*TASK OBJECTIVE:* Please produce an exact transcription of the lines from the one containing "The height and width of the screenshot is (765, 1366)." through the last line of the entries, leaving out every picture.

═════ EXCERPTED DATA

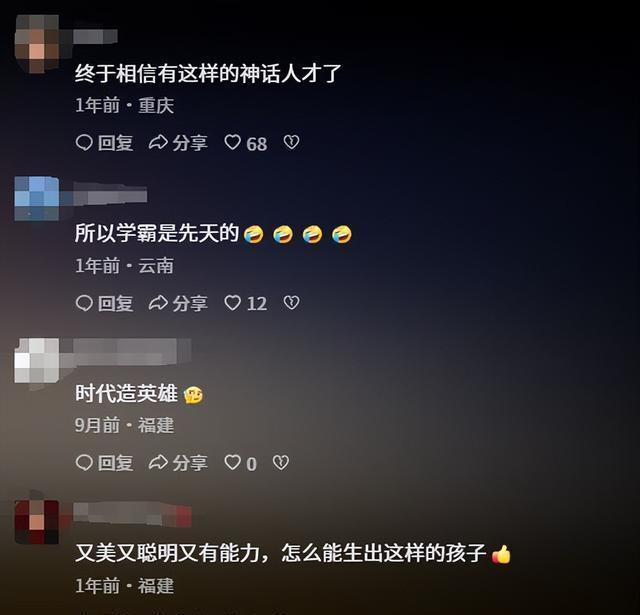640x615 pixels.
Task: Share the 时代造英雄 comment
Action: 178,463
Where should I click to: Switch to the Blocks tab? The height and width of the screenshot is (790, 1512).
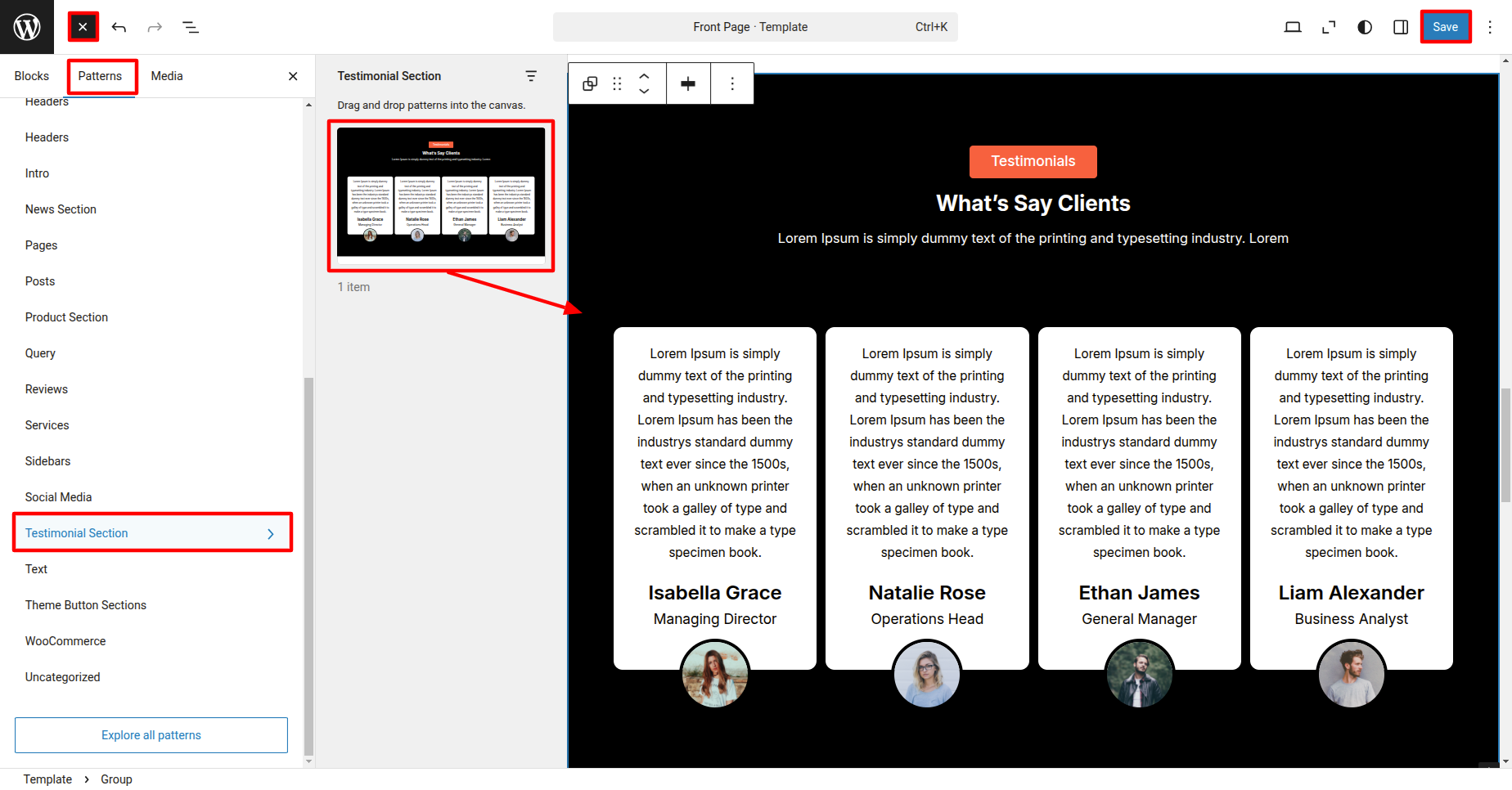click(32, 76)
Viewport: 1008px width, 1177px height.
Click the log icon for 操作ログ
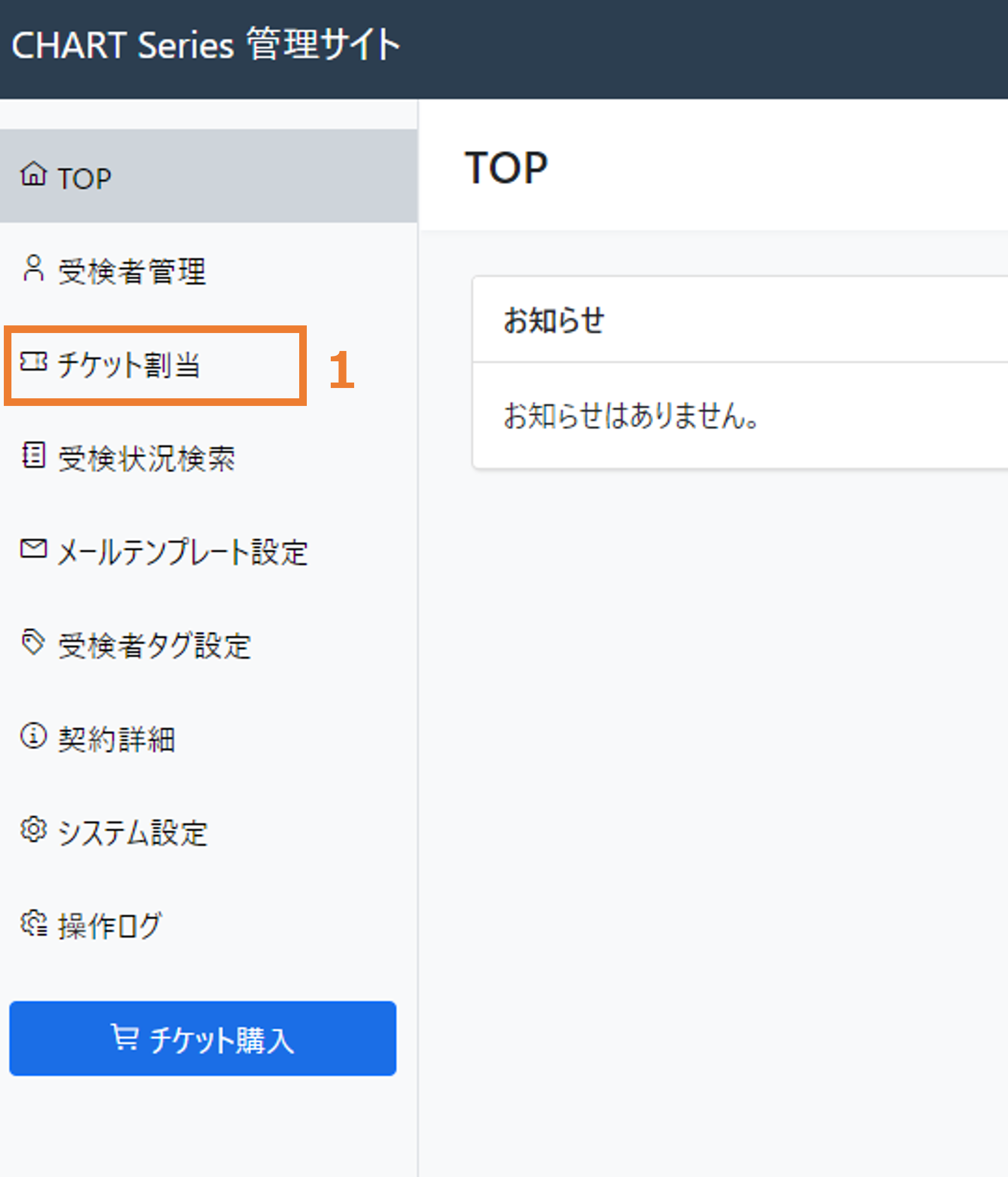(34, 923)
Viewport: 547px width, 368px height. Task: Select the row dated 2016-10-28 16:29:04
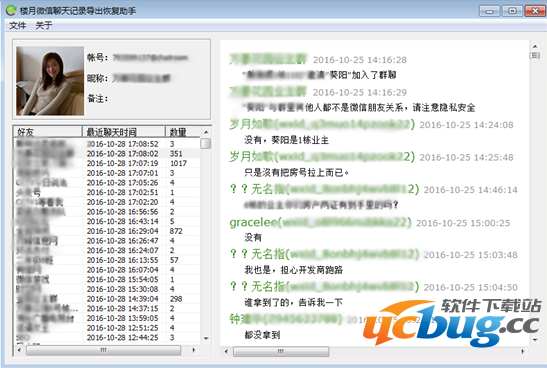click(x=107, y=231)
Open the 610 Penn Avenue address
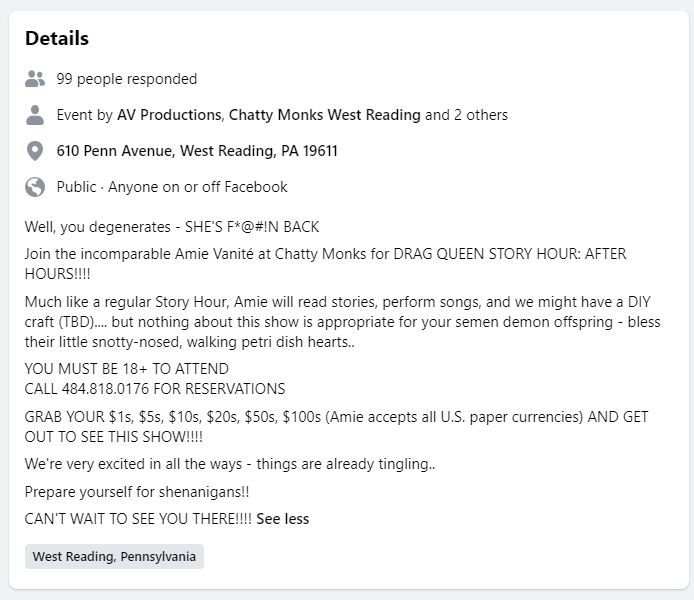 197,151
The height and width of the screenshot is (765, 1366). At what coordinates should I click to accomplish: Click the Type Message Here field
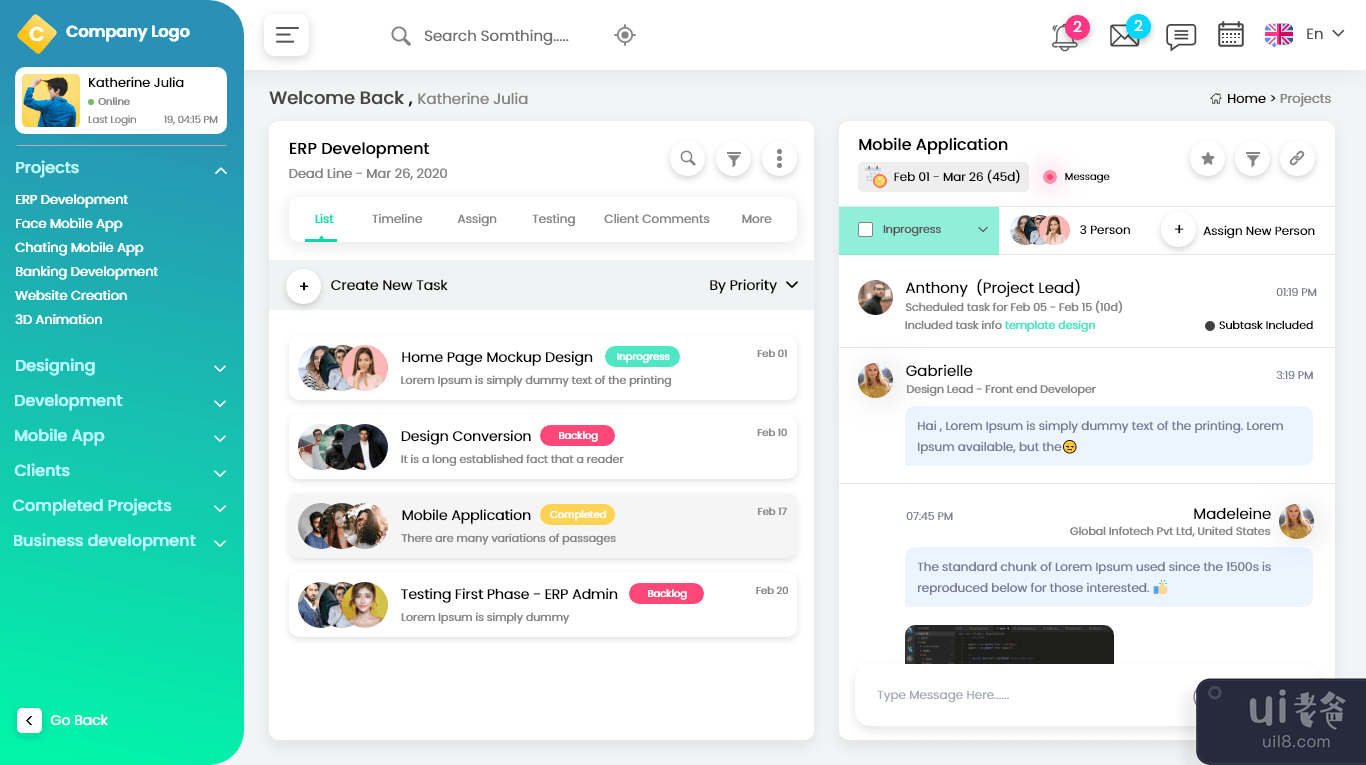(x=1020, y=695)
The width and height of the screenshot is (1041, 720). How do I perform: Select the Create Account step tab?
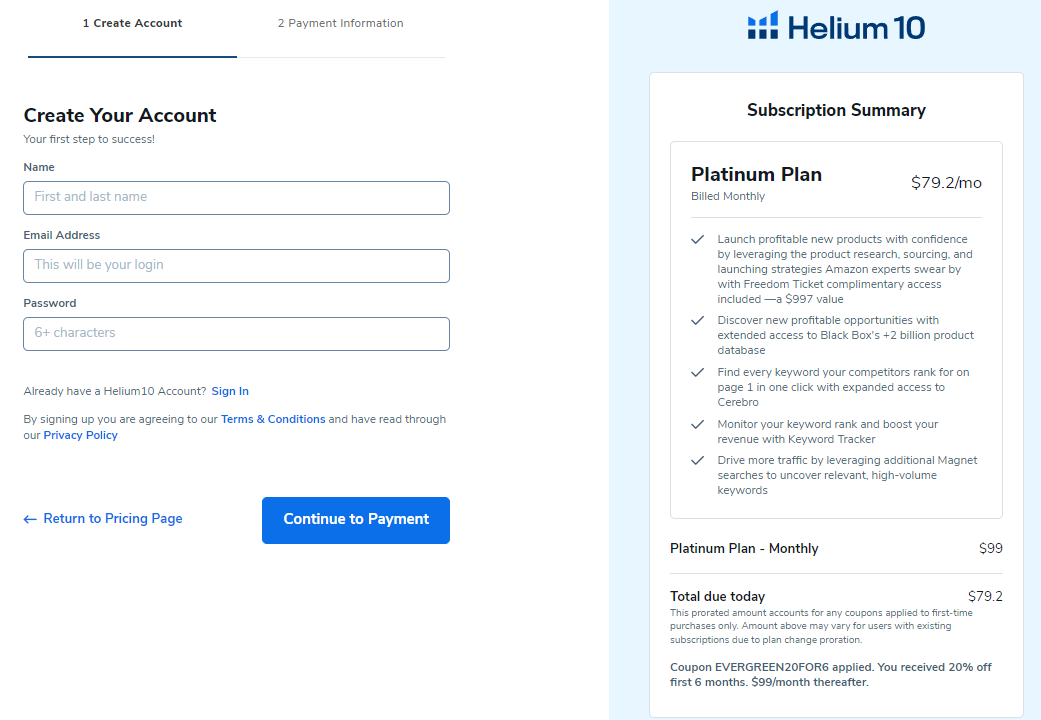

══════════

*ANSWER FOR THIS EXERCISE:*
The height and width of the screenshot is (765, 1366). At what coordinates should I click to accomplish: Click the Type Message Here field
(x=1020, y=695)
The width and height of the screenshot is (1041, 720). How do I perform: Select the Create Account step tab?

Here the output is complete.